Rick: My boat is #278, which would make it one of Jerry's boats, built back in 1978. I think it was made this way. The original fitting gave out after a while, so I replaced it with a new one just like it. If this boat is any indication of how things worked, the original boats had the wires buried in the cabin deck core as it was being built. The wire ends surface near the top of the compression post to attach to this fitting. Wires do not run inside the compression post or through the tabernacle fitting. If your wires run up the compression post, and you wanted to use something like this, you could drill a hole in the compression post near the top, install a rubber grommet in the hole so the wires don't chafe and connect it to this fitting. Any existing hole could be sealed by backfilling the hole with thickened epoxy, which you could do at the same time you are backfilling the hole for the fitting. BTW, when I have to seal holes in the deck core with epoxy, I drill as small a hole as possible through the exterior deck layer, and a 3/8" to 1/2" or so hole in the interior layer........just large enough to slip a small Dremel tool saw attachment through the hole.

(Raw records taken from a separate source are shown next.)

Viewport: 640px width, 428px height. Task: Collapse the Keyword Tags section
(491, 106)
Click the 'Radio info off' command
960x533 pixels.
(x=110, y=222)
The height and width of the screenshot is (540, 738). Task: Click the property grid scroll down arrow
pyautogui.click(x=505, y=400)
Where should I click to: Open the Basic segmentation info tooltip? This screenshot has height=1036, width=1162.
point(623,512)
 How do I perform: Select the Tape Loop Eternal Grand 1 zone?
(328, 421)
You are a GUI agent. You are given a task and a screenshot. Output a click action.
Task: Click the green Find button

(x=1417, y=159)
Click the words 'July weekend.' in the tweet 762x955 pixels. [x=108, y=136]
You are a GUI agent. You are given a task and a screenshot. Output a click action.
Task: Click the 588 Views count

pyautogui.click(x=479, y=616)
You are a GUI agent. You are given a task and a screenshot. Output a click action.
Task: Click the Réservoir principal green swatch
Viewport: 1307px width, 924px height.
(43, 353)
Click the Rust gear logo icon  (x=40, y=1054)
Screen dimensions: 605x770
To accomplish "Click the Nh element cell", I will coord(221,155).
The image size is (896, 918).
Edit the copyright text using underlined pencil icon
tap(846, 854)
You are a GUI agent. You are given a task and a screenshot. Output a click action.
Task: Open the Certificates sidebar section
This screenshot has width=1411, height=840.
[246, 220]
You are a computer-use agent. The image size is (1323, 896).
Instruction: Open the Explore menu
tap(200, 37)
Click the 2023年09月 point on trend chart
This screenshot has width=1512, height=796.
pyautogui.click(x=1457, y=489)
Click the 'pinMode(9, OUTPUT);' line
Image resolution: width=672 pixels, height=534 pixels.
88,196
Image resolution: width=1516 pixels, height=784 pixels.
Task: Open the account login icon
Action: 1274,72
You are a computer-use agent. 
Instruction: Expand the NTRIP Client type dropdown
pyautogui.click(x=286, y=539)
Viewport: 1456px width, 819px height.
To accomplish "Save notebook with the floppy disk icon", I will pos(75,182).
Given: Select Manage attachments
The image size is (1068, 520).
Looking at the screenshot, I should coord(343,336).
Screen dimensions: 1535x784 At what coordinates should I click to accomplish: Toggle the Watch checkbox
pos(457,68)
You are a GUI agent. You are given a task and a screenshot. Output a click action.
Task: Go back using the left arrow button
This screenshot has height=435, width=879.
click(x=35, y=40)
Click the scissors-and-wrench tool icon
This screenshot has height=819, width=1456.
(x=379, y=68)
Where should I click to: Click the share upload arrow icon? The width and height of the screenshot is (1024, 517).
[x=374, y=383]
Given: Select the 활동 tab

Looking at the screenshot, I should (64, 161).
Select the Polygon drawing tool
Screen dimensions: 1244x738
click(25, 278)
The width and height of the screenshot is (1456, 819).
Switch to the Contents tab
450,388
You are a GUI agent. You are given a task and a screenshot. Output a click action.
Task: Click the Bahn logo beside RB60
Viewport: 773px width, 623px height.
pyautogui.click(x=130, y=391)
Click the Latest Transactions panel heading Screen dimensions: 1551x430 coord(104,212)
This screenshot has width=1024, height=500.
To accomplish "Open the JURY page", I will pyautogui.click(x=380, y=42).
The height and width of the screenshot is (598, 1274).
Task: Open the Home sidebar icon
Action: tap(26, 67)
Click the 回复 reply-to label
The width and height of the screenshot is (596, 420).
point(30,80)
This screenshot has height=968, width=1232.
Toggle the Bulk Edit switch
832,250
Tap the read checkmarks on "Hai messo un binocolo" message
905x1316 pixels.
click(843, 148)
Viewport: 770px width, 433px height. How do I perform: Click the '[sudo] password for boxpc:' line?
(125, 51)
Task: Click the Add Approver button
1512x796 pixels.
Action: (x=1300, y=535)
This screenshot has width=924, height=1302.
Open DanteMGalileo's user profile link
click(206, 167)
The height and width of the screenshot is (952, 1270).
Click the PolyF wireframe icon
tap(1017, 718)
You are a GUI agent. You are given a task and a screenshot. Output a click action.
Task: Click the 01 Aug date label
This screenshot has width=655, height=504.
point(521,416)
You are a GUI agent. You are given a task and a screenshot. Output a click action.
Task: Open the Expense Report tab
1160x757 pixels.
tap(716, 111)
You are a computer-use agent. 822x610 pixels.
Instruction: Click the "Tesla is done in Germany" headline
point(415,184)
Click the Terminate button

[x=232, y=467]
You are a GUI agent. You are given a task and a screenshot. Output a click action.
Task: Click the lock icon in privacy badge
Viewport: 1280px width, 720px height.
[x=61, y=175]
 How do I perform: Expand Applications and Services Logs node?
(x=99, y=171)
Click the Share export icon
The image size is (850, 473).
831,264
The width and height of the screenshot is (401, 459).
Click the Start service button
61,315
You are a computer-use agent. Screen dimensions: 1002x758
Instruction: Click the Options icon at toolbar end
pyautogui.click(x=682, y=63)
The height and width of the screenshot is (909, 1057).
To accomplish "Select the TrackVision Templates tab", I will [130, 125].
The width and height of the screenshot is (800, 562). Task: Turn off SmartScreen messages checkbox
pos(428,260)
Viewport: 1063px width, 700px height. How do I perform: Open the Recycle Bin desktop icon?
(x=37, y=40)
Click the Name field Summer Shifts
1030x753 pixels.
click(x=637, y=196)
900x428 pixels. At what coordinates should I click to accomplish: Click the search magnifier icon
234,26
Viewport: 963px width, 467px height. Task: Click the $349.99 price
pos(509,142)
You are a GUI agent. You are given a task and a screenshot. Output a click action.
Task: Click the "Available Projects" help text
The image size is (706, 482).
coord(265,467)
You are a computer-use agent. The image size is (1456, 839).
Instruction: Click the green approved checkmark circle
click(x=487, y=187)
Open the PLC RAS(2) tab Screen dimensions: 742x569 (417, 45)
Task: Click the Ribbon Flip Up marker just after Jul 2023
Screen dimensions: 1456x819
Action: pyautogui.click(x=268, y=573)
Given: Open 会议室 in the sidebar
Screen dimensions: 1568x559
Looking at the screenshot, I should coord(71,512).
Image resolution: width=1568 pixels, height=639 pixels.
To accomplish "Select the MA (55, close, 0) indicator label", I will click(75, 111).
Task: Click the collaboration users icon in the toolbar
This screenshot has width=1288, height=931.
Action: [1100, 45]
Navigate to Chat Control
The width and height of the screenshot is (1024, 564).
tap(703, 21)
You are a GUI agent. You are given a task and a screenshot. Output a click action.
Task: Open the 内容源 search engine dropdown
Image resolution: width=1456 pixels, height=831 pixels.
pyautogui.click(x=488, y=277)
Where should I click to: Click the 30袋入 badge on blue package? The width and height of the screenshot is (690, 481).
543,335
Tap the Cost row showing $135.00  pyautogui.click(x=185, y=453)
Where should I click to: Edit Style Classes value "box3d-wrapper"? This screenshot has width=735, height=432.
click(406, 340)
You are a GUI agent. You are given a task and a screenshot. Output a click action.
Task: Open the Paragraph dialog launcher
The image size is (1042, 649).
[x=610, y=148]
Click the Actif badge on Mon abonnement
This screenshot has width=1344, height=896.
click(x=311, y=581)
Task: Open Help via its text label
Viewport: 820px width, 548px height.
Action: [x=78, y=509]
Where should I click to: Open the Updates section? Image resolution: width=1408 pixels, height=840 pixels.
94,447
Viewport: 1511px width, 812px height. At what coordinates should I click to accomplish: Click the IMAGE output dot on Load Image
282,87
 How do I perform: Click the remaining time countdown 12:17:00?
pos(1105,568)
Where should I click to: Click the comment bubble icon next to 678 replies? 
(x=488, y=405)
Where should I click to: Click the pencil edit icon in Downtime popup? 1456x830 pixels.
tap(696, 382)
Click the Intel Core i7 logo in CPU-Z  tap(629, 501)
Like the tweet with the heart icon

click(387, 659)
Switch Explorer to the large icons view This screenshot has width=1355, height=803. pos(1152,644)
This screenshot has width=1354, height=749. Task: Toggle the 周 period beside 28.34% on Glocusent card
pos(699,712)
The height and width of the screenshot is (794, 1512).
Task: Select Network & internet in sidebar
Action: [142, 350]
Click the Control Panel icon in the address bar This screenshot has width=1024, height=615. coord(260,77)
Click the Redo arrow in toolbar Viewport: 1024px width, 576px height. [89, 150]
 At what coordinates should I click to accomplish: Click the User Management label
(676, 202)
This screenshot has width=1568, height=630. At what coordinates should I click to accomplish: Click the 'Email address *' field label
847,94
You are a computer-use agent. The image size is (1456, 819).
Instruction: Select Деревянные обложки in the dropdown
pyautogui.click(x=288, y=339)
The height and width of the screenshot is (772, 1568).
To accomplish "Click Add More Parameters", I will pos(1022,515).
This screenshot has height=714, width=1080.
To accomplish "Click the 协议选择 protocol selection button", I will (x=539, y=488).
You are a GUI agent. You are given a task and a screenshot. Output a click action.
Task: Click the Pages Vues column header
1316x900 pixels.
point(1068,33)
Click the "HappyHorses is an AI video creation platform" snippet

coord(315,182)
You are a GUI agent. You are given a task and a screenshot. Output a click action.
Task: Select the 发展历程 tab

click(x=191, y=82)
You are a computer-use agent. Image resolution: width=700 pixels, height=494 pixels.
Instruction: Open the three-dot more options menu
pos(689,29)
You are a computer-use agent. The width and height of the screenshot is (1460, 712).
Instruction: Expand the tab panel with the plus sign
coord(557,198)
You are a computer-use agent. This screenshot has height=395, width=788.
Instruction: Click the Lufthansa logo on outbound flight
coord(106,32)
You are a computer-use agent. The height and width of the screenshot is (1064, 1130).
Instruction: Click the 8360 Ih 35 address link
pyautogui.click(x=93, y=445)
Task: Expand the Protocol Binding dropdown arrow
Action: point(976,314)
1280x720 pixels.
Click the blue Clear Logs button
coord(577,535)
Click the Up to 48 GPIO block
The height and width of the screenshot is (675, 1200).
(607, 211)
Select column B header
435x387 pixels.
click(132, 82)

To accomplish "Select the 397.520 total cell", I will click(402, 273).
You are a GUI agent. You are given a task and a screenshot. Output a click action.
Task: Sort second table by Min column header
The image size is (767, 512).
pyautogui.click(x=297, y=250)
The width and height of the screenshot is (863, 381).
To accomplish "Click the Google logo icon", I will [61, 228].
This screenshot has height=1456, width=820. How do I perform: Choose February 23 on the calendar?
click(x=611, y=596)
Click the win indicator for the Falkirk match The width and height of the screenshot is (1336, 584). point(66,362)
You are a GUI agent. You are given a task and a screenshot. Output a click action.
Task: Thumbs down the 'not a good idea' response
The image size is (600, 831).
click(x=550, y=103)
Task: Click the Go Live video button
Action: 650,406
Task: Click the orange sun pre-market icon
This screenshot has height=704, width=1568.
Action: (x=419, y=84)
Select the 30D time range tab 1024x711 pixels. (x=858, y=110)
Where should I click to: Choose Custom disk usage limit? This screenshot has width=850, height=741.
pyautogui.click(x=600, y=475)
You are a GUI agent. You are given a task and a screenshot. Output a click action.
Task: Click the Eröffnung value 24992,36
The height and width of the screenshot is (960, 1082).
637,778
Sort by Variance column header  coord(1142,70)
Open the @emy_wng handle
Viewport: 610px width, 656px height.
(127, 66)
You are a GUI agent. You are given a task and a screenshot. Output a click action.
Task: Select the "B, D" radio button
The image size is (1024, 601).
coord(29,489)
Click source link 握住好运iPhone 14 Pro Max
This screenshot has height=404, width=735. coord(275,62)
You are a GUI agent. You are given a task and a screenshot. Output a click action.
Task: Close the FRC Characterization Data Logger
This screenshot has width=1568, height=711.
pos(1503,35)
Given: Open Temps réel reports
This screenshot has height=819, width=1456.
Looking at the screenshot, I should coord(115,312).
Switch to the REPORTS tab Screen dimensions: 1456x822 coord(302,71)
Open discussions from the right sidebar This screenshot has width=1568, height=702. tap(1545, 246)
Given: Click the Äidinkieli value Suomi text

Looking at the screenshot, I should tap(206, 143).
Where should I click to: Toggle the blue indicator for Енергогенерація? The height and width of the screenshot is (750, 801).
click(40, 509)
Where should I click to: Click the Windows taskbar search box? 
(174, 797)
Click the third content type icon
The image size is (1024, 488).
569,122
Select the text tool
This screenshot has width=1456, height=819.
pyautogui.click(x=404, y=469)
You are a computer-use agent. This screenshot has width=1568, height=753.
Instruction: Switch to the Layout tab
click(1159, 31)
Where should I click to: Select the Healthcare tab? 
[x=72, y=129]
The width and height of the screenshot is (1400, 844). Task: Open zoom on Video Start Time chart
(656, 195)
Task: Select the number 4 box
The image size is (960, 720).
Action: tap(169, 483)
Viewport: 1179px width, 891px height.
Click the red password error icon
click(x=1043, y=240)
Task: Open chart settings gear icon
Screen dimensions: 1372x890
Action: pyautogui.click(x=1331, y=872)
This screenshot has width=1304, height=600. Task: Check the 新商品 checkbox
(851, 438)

The saw blade is used evacuate the core from the interior such that when I backfill the hole, I create an oversized epoxy bushing between the two sandwiched layers of deck (interior and exterior). This seals the hole and if the screw or bolt that passes through it is loaded, it also becomes load bearing to avoid any compression damage to the surrounding balsa core. After the epoxy cures, you can then drill your final hole just large enough for the bolt or screw to pass, leaving a good sized margin of epoxy between the screw and the core. On Jun 24, 2014, at 9:58 AM, Rick Davies wrote:
Howard,
That's a neat solution. I have managed to get the mast up with the cable intact, but the mast had to be dead level side-to-side and aligned fore-and-aft so that the cutouts in the mast base are right over the cable.
What did you do about the original hole in the cabin top over the compression post? Epoxy? And how do you lead the cable inside the cabin from the cabin overhead to the switch panel?
Thanks,
Rick M17 #633 Lynne L
On Tuesday, June 24, 2014, Howard Audsley <haudsley@tranquility.net> wrote:
Rick:
This is the masthead electrical deck fitting on my boat:
http://www.westmarine.com/perko--watertight-deck-connections--P009_275_007_0...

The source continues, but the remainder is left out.